Alongside painting Gehenna, which is my final major project/ piece, it is important to me that I conduct several ongoing experiments concerning the techniques and mediums I'm using within my final piece. This entails taking risks with paint, masking, palette choices and more on a smaller scale with several variables at play, to deduce which techniques produce the best results, before committing to 'Gehenna', which I consider to be a high pressure painting.
Carrying out these smaller scale, low pressure experiments allows me to fail inconsequentially and stumble upon serendipitous happy accidents that I can later capitalise upon in 'Gehenna' once I have fine tuned the technique and become familiar with it, allowing me to feel more relaxed and confident while working on the piece. The first experiment I carried out was a paint pour technique. I wanted to familiarise myself with as many different techniques as possible before committing to the bigger piece so I knew which to choose for the best looking results. In this experiment, I used a method that entails pressing a flat surface against the paint pour (while wet) and peeling it away. This produces an effect that resembles ink splodge test patterns but with a much more saturated and diverse palette.

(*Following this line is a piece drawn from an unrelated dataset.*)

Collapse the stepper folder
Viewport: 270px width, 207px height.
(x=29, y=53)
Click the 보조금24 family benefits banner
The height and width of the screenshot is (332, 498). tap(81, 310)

This method works well as it is a transferable skill to use on 'Gehenna', I am aware that many of the paint pour techniques I have used in the past aren't doable on 'Gehenna' due to the sheer scale of the piece and because of the surface it's created on (paper). I have made a series of paint pours in the past that involve spinning the canvas I'm doing the paint pour on, on a hand made bike wheel mechanism. This creates fantastic effects and I'd love to have these featured in 'Gehenna' but I am yet to find a way to spin a board as big and heavy as the one I'm working on. Because of this, it is important for me to experiment with several other paint pour effects before deciding on one to incorporate within the piece.
In addition to conducting paint pour experiments, I also wanted to hone in on tightening up my making skills, as this is something I'll need to be familiar and comfortable with in 'Gehenna'. The plans I have for 'Gehenna' mean I'll need to be able to mask large specific areas of the piece to protect them from being ruined by pigment meant for other areas, processes like paint pours in particular can be incredibly messy so this is a vital skill to have if I want to honour the vision I have for the painting. To ensure I was practising how to improve my masking, I tried masking a large area of a scrap of paper I had from a previous paint pour I had made. Because the piece already featured paint pour patterns, I decided to paint a gradient background in the areas that hadn't been masked off, as painting smooth clean seamless gradients is something I also wanted to incorporate in 'Gehenna' to honour the thumbnail, meaning this experiment was beneficial in more than one area. The results from the experiment were successful in both areas, I managed to blend the two background colours into a gradient and the masking from successfully protected the brush strokes from the gradient impacting the paint pour.